* **Task requirements**
Every line below that holds the string "text" should be copied out.
- Opening Delimiter -
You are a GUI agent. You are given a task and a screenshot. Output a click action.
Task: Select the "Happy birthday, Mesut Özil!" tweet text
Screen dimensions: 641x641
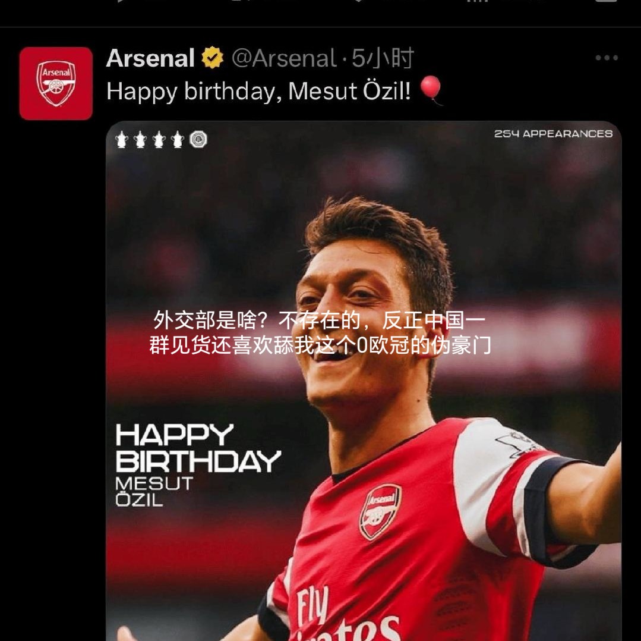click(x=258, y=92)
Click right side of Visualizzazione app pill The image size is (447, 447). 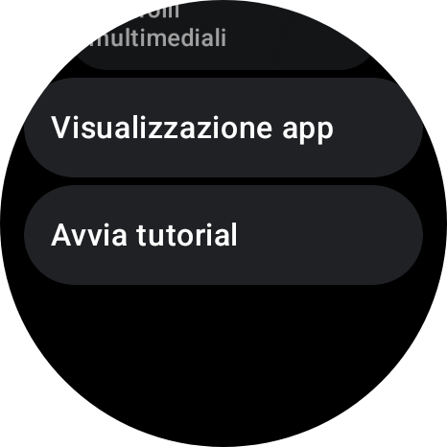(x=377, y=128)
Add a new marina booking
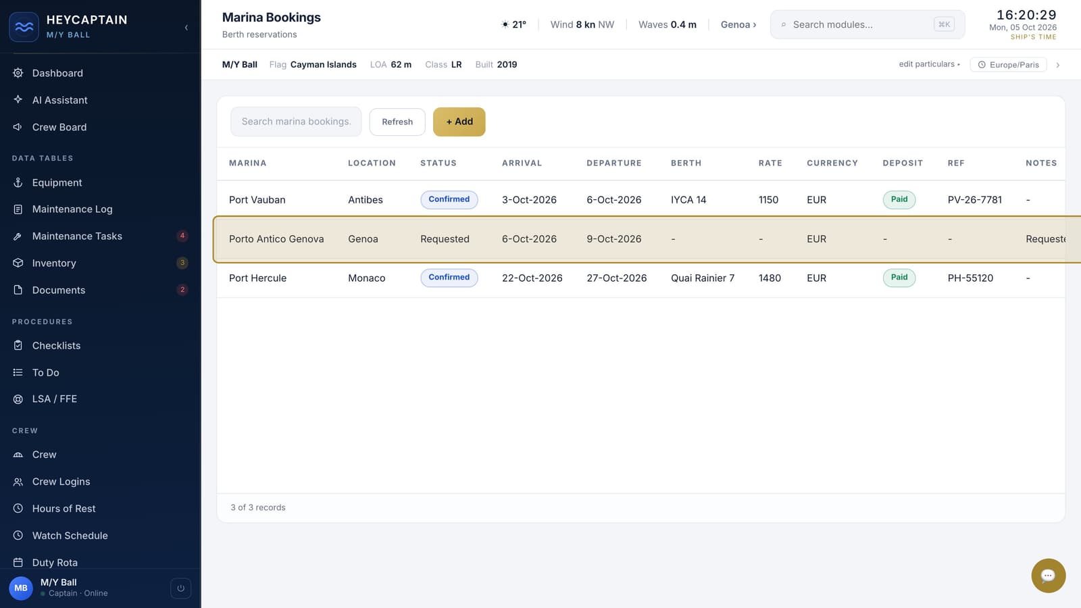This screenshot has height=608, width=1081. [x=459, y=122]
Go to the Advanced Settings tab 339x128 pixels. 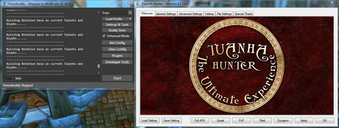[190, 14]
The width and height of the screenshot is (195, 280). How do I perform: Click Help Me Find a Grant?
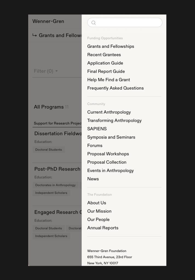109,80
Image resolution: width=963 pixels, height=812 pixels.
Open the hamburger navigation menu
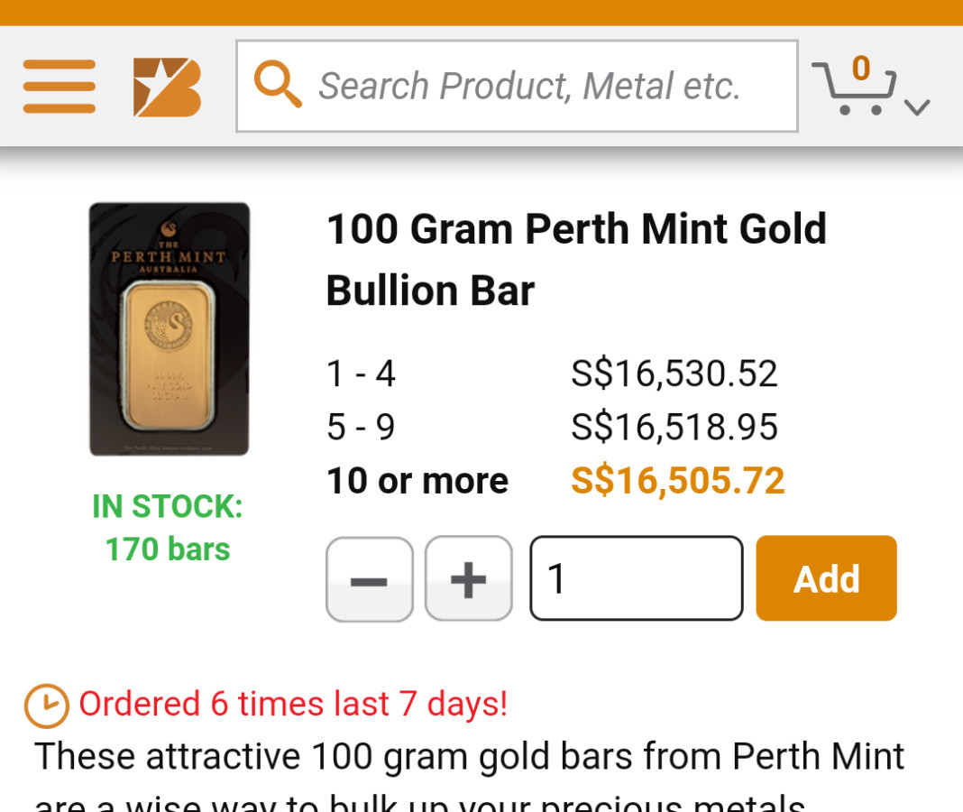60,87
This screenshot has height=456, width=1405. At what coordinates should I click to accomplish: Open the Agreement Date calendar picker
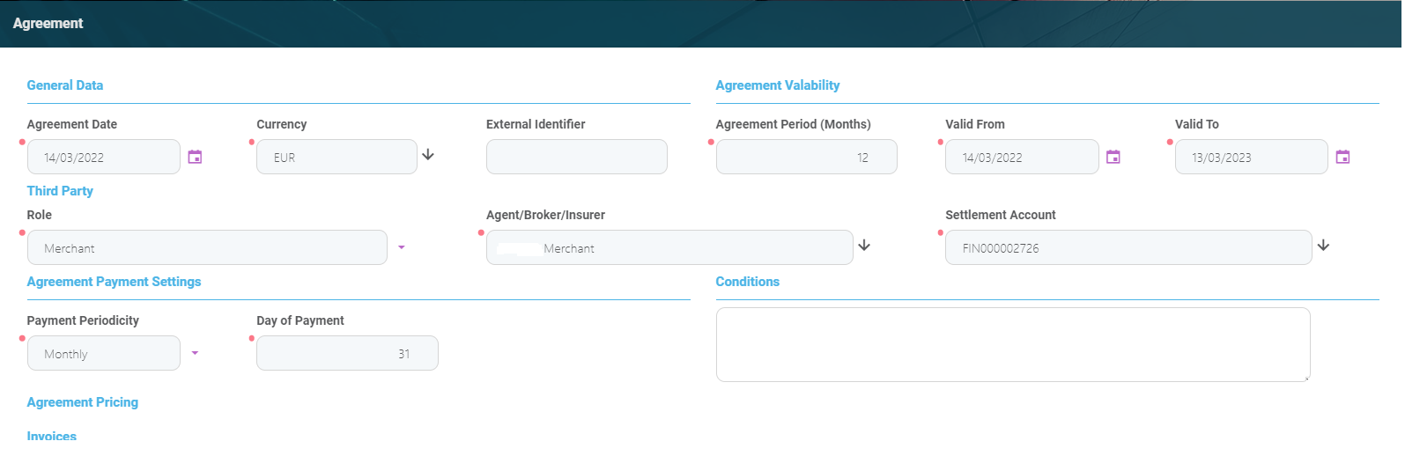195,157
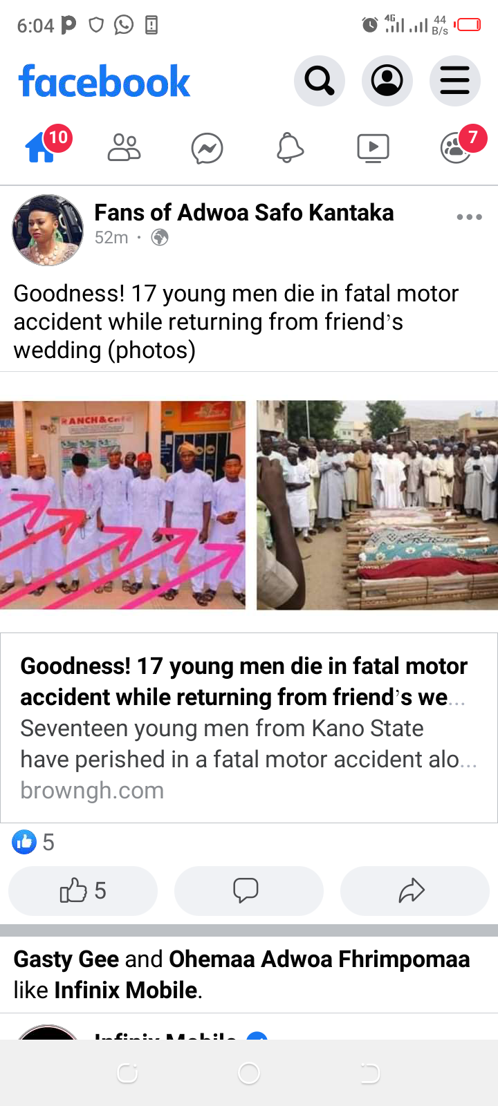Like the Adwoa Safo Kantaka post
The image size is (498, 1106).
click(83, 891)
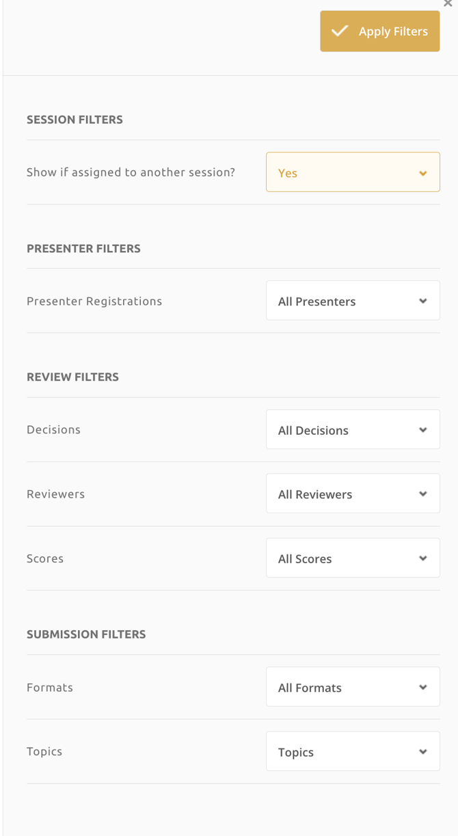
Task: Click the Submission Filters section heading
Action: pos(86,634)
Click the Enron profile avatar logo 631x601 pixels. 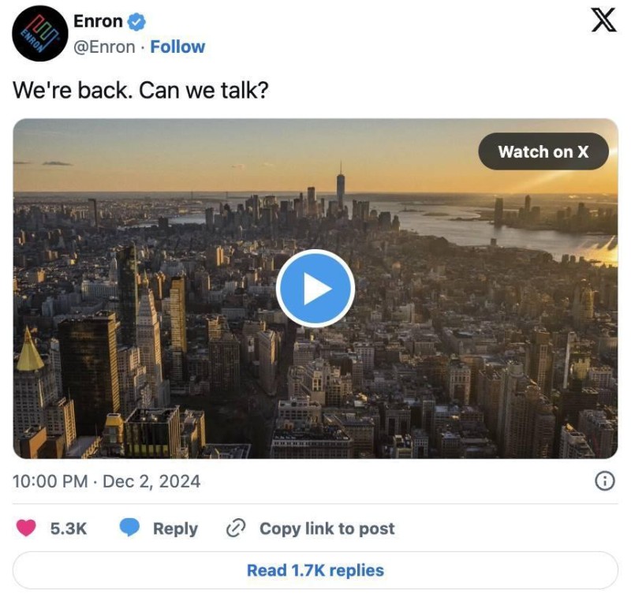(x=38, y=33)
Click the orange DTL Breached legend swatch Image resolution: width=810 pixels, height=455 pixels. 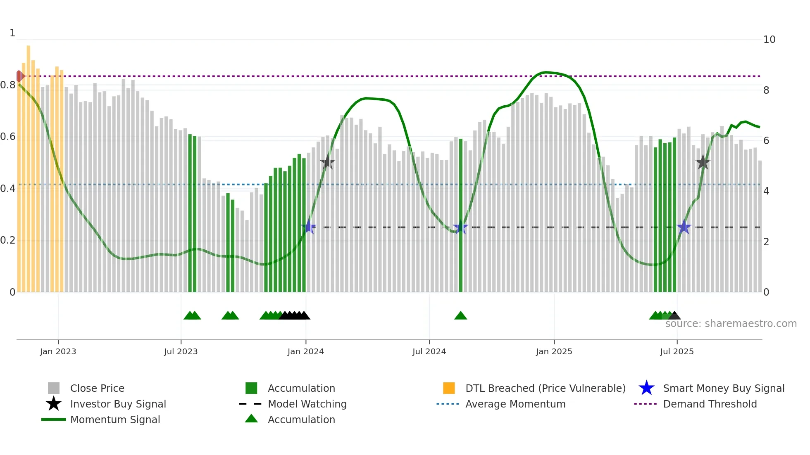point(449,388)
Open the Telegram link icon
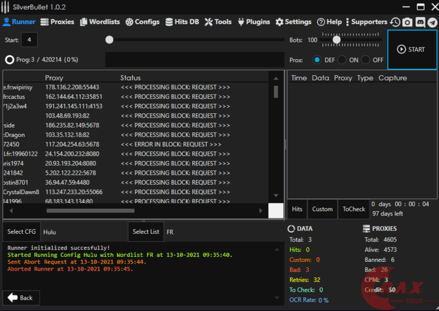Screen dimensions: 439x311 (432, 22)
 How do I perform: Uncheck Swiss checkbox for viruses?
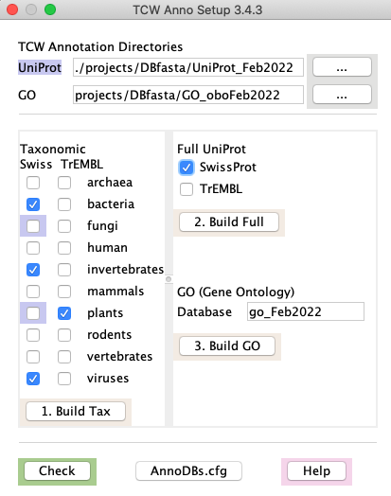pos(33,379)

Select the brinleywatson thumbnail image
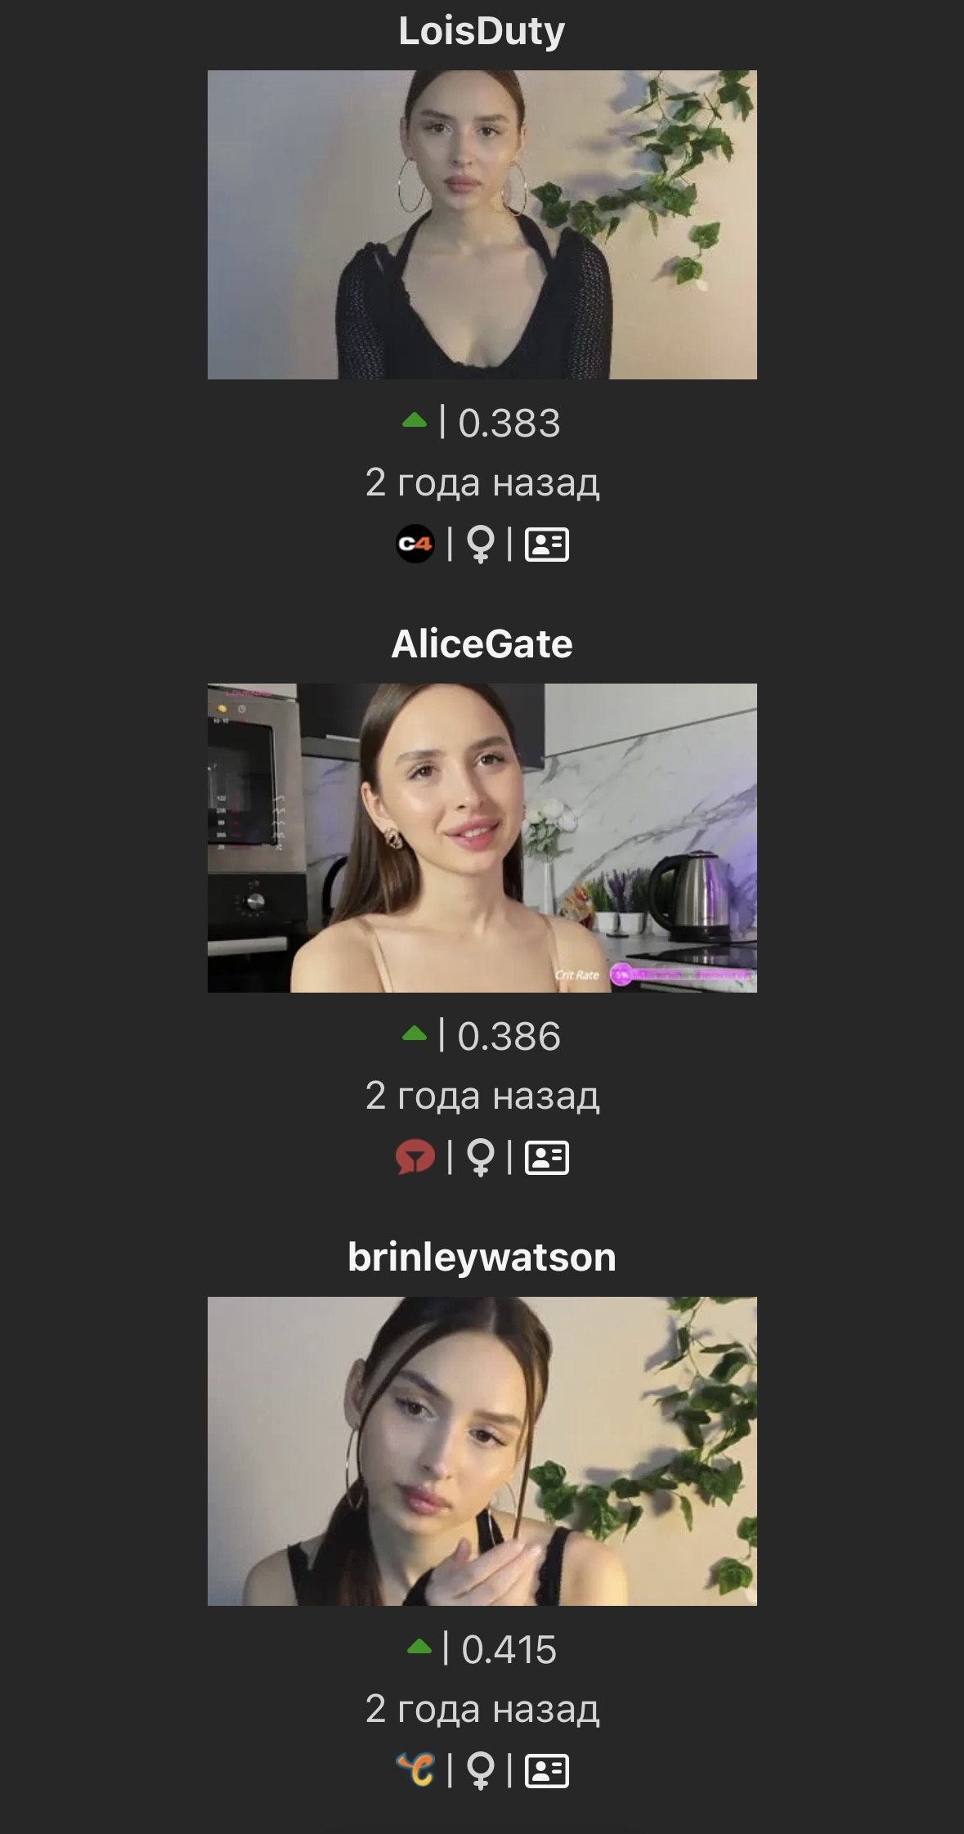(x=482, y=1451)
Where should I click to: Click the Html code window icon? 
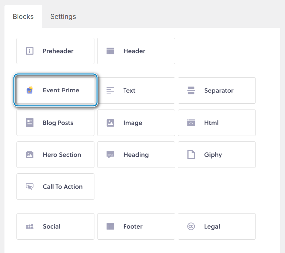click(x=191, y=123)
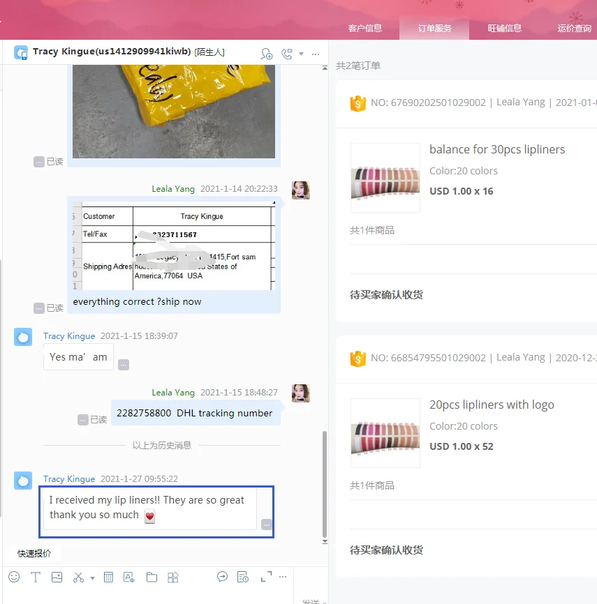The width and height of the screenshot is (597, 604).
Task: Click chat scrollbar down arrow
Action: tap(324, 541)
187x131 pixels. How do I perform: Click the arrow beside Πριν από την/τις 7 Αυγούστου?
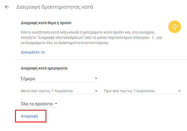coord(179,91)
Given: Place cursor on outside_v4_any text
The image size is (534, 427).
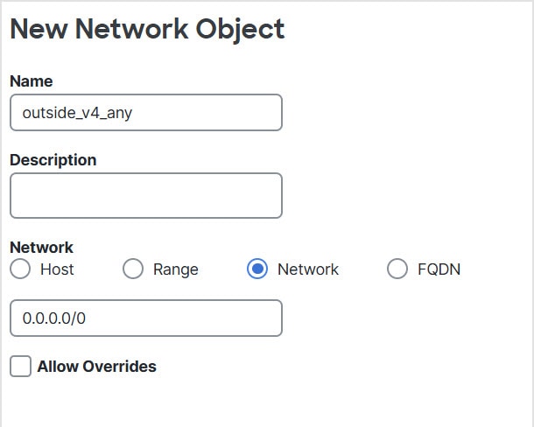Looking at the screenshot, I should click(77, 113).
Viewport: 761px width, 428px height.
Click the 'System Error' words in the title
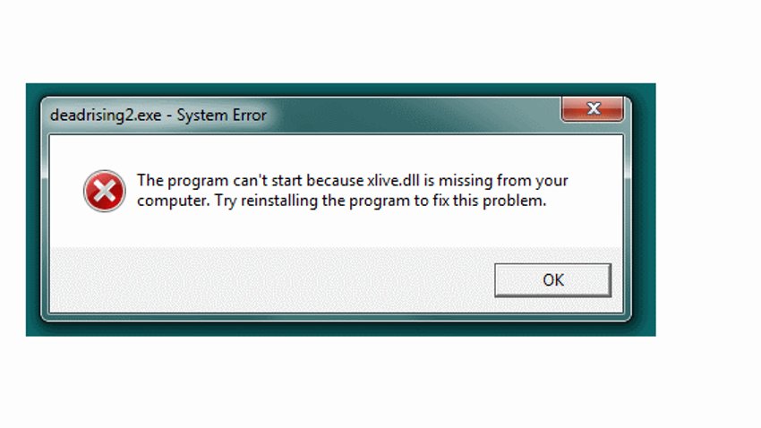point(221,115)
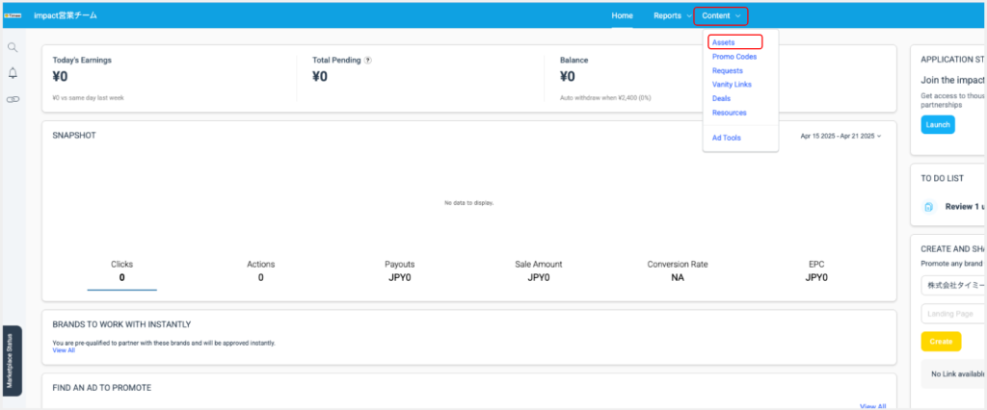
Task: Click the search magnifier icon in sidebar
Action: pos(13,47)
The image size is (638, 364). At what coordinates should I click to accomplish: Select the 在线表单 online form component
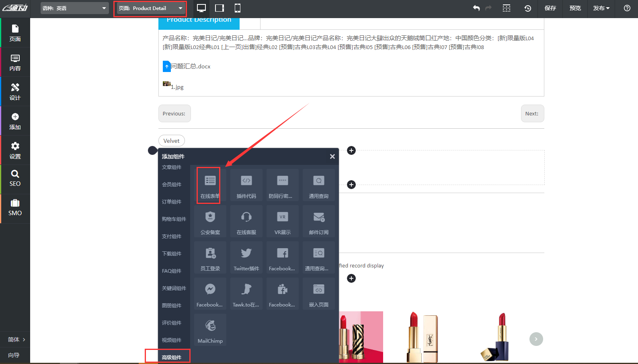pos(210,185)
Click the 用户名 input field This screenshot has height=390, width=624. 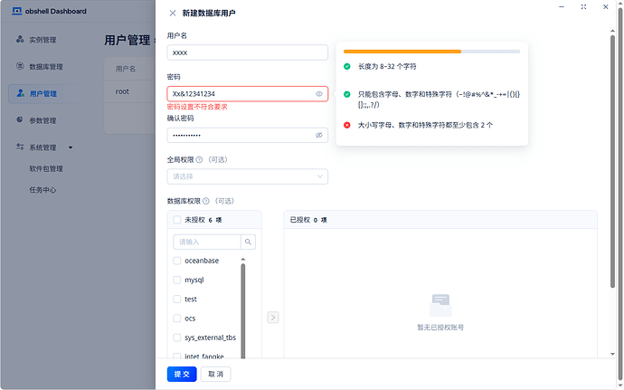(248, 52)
- Closing Delimiter -
* **Exercise result**
Task: Select the "Happy birthday, Mesut Özil!" tweet text
Given: Place cursor on outside_v4_any text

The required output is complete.